Step 1: Get people interacting with your brand. Offer free things or incentives for people just to experience the brand “socially”. Or do something to “social worthy”. To facilitate word of mouth, you aren’t worried about likes and followers. It’s not ABOUT building your network – it’s about accessing the network of the person having the experience. 10% off your check for liking us on Facebook does nothing – try 10% off your check for funny food pics. There are a thousand ways to do this, but the best way is to make some part of your brand photo-worthy if it isn’t already. Words are nice, but photos and videos are the next new thing – so accommodate for something that can be shared as many places as possible. Incentive this and invest in this just as much as you would invest in advertising – it will pay off in the long run. Personally, I would invest in the people passionate about my brand more so than I would invest impressing upon new people – but that’s just me.

Step 2:  Share authentically. Be grateful, not flashy. Interact, don’t pat yourself on the back and don’t promote. There’s a difference between saying, “take this person’s word for it!” and saying something creative and thankful about the people interacting with your brand. Re-share this where more people can see – re-sharing user-experiences humorously and authentically should be a big portion of your social media strategy that balances out your own personal promotion. And furthermore, invest in this piece too if you can – second to investing in the rich experiences though!
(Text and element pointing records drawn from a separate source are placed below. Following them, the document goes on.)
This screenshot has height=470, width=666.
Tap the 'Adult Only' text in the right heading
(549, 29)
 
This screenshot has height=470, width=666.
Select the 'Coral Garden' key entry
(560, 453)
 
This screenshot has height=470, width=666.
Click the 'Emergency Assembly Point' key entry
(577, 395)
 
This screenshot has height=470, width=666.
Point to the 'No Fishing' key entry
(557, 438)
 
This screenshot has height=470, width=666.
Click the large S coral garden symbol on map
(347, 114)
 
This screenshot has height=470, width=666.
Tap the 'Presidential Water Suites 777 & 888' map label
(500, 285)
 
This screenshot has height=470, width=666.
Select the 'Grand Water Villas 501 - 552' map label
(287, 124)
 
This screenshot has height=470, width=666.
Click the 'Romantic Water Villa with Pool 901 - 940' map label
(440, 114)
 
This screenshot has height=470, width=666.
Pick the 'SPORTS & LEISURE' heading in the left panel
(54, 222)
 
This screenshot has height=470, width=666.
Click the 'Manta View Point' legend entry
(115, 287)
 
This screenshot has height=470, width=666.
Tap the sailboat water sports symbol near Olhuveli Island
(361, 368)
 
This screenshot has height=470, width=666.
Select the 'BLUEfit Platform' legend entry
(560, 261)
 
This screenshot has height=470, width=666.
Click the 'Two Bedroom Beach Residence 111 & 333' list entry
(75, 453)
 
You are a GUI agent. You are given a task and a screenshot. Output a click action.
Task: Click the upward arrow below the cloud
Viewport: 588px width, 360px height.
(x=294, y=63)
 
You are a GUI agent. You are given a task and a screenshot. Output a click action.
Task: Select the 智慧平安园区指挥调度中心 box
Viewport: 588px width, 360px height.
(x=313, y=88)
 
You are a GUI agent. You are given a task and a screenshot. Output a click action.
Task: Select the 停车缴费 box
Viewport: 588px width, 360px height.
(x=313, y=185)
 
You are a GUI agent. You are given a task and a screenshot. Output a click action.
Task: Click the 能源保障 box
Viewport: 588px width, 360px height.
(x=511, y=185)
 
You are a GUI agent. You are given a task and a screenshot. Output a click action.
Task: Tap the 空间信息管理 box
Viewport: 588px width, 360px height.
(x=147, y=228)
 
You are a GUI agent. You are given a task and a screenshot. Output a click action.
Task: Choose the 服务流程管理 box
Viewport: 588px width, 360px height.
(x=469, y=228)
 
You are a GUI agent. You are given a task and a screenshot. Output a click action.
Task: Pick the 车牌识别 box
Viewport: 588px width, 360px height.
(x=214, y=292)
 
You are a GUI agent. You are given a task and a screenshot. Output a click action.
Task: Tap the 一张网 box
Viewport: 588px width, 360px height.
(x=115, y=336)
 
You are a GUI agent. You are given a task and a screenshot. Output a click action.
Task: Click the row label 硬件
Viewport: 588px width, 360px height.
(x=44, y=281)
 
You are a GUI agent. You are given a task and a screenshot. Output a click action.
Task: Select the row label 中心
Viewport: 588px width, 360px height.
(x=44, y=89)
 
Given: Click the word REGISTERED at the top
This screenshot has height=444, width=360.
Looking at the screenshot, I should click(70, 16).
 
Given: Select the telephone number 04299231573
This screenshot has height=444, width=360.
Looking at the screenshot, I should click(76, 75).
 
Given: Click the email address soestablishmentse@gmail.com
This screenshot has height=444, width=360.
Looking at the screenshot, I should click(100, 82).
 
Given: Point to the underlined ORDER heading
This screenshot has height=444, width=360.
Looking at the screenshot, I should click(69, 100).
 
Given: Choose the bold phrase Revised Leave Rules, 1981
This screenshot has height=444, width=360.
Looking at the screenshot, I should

Step 3: Give it TIME. This is one the biggest takeaways. Don’t expect it to happen overnight, but if you keep trucking at it consistently, it will pay off. It took some of our clients at least 1 year before you could start to see the effects of all of the consumer sampling paying off in the amount of posts about the brand being generated across social media platforms but the best part? Is that “virality” can continue to grow regardless of whether or not input grows as long as people still have reasons to keep talking about you, they will do it for you.

Just as there are easy ways to get this right, there are also easy ways to ruin your reputation before you reap the benefits of this. It’s important to not force it and be natural in your approach. Forced posting, promotional words – anything to make a viewer question the authenticity of the recommendation will scar your brand. Let users have a unique and completely personal experience with the brand – not a forced experience. Be open to some negative feedback – it’s a cost. Be tactful and strategic in your word choice when choosing to re-share and be sure to strike by integrating these tactics into other tactics. Don’t only rely on this as your entire marketing strategy – if your fans are adding value to you, please find a way to reward fans by adding value to them.